目次
天下大いに乱れ、漢室衰弱し、曹操天下を握らんとす
地方軍閥の台頭
さて地方では反乱が相次いで起こっていました。政治の腐敗堕落は何一つ改善されていないからで、何やら清朝末期に似ていますね。
漢王室ではその対策として全国13州の長官である刺史に兵馬の指揮権も与えて「牧」とよび、その州の統治と軍の権限を与えたのです。つまり「牧を置く」とは13人の軍閥の形成であり、中央政府の威信低下の折にこれら牧が群雄割拠のもとになりました。三国鼎立は実にこの牧の制度が生み出した当然の結果だったのでしょう。結局十三の軍閥が三つの軍閥に統合されたに過ぎなかったからです。
政権を巡る混乱
一方、中央の軍事力強化のため「西門八校尉」が置かれ、その総司令官に宦官が任命されたことから、外戚の代表格であった何進との勢力争いが発生します。中平四(189)年に霊帝は34歳で死去し、その後継者をめぐる争いに絡んで何進は宦官に殺されてしまったのです。この間、何進は西門八校尉の袁術の薦めで涼州(甘粛省)の新興軍閥董卓に救援を求めますが董卓が到着しないうちに宦官に殺されています。袁術はこれに怒り、宦官2000人あまりを皆殺しにしてしまうのです。
霊帝の後を継いだ少帝はわずか14歳、少数の側近に守られて洛陽を脱出します。やがて馳せ参じた董卓に擁立されて帰郷し、董卓は中央の実力者になりあがったのです。
何進の旧部下と首都守備軍司令官の丁原の部下を手中に収めますが、その時に活躍するのが呂布です。呂布はもともと丁原の副官でしたが董卓に唆され上官の丁原を殺して董卓の元へ馳せ参じたのでした。
中央の軍事力を握った董卓は、これに反対する袁紹を翼州河北省の地方へ追いやり、自ら相国(首相)となって少帝を廃帝とし自死に追い込み、少帝の弟の陳留王劉協を擁立します。かれが後漢最後の皇帝となった献帝です。
董卓の横暴と専制
漢室を我が物とする董卓を討つべしとの声が起こり、これを恐れた董卓は自分の縄張りである長安(今の西安)へ遷都を強行するため、幼い献帝を強引に連れ出し長安に赴かせたのです。
董卓自身は洛陽に踏みとどまって決戦の準備を始め、初平二(191)年春、董卓打倒軍の一部が洛陽に突入するに至ってやむなく長安へ退いたのでした。
こうした情勢を察して董卓を見限ったのは呂布でした。
演義によると直接のきっかけは董卓が寵愛していた絶世の美女貂蝉と呂布ができてしまったことで、呂布は事が露見して成敗を避けるため董卓を殺すことになったというストーリーです。
翌年4月、幼い献帝の病が治癒し文武百官が参内した折を見計らって呂布は董卓の殺害に成功 します。長安市民は財宝や衣類を売って酒に替え歓迎したと言うからよほど董卓は恨まれていたのでしょう。街頭に晒された死体のヘソに役人が火を灯したところ何日間も燃え続けたとも言いますので、それだけ腹に脂肪がたまっていたメタボだったのでしょうね。

▶ _抜粋データ_:
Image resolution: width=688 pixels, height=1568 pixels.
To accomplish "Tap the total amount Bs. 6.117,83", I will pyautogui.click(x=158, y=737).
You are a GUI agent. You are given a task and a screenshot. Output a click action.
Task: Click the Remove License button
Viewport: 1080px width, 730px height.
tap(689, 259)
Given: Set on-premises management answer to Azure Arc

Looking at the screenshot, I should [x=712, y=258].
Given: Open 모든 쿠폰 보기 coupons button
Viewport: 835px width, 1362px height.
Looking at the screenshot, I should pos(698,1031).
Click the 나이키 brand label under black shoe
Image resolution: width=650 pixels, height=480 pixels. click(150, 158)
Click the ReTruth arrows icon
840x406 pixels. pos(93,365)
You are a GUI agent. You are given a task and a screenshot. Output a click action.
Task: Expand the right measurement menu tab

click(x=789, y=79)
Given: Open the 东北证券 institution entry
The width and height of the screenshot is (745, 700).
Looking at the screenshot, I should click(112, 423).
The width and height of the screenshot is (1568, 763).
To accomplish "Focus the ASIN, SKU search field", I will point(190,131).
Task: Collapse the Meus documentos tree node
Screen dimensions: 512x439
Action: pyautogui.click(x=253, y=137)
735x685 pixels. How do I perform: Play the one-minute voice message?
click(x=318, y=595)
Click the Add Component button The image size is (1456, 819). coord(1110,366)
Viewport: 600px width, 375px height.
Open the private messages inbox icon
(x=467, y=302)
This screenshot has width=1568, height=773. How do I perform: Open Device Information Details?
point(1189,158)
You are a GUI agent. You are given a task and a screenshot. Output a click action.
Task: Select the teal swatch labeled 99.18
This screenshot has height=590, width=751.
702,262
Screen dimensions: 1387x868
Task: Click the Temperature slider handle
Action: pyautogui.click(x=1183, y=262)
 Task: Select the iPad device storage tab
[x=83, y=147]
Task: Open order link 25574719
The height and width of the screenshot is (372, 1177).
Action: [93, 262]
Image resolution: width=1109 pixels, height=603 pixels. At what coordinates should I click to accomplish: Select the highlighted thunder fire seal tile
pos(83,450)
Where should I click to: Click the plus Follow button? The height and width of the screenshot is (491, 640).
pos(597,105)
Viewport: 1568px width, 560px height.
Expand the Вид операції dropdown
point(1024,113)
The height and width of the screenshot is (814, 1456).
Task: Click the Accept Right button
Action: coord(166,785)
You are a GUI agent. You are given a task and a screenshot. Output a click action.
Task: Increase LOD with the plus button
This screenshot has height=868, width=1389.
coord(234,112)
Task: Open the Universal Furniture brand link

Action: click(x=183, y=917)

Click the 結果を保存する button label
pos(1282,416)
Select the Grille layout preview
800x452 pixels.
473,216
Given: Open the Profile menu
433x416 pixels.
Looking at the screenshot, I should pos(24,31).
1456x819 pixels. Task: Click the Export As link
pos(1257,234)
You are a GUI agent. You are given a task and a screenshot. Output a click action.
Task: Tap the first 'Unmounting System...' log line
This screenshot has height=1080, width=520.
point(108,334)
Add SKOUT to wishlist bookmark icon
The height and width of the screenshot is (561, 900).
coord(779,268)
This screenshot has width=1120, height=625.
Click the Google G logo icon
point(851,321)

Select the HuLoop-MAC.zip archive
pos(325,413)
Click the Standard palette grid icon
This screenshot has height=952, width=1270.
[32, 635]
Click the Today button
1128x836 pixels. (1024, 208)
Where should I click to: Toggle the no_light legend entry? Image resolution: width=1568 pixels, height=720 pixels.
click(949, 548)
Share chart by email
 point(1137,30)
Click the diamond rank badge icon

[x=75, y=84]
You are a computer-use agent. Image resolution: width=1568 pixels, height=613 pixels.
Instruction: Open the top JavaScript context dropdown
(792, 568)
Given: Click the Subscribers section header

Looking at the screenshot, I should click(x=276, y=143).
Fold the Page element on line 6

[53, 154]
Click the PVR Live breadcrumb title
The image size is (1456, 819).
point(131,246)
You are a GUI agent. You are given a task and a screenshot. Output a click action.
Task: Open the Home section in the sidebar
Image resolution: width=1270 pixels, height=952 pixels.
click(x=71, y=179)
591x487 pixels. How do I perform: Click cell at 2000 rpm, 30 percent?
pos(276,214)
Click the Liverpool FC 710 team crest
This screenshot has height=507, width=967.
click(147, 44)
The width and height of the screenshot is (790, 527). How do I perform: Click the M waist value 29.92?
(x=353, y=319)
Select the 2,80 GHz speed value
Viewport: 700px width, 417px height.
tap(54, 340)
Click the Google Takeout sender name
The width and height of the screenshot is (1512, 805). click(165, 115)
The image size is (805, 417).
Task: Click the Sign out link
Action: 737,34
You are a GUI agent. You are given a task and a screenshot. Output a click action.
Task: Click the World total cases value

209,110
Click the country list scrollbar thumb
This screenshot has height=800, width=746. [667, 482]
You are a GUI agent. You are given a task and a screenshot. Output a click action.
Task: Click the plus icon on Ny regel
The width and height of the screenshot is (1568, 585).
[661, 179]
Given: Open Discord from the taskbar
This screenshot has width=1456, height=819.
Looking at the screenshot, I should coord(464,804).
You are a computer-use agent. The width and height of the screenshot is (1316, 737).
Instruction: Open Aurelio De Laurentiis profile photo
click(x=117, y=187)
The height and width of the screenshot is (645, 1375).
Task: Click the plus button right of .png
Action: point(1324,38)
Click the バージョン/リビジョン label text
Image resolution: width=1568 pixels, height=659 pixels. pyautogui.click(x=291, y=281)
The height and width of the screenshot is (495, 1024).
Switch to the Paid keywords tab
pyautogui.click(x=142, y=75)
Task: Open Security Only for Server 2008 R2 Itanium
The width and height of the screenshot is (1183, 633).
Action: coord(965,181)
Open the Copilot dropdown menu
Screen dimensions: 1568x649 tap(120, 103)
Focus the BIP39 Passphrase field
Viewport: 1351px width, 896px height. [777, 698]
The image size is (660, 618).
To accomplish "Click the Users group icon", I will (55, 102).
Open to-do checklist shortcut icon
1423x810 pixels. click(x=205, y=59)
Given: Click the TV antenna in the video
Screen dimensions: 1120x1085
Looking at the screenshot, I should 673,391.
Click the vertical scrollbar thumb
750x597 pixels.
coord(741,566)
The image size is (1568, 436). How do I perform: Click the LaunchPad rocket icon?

▶ _作業内容_:
(1) 上の本文に基づいて、次の問いに答えてください。
(a) 霊帝は何歳で死去しましたか。
(b) 呂布はもともと誰の副官でしたか。
(c) 董卓が遷都を強行した先はどこですか。
(2) 次の各記述が上の本文の内容と合っているかを判断し、「はい」か「いいえ」で答えてください。それぞれ、判断の決め手となる本文の語句を正確に引用してください。
(a) 袁術は宦官2000人あまりを皆殺しにした。
(b) 霊帝の後を継いだとき、少帝は20歳だった。
(c) 董卓は献帝とともにすぐ長安へ移った。
(3) 上の本文から、"董卓自身は洛陽に踏みとどまっ"という語句を含む部分で始まり"なったというストーリーです。"で終わる箇所を、そのまま正確に書き写してください。

▶ _課題別の解答_:
(1)
(a) 34歳
(b) 丁原
(c) 長安(今の西安)

(2)
(a) はい。「袁術はこれに怒り、宦官2000人あまりを皆殺しにしてしまうのです。」
(b) いいえ。「霊帝の後を継いだ少帝はわずか14歳」
(c) いいえ。「董卓自身は洛陽に踏みとどまって決戦の準備を始め」

(3)
董卓自身は洛陽に踏みとどまって決戦の準備を始め、初平二(191)年春、董卓打倒軍の一部が洛陽に突入するに至ってやむなく長安へ退いたのでした。
こうした情勢を察して董卓を見限ったのは呂布でした。
演義によると直接のきっかけは董卓が寵愛していた絶世の美女貂蝉と呂布ができてしまったことで、呂布は事が露見して成敗を避けるため董卓を殺すことになったというストーリーです。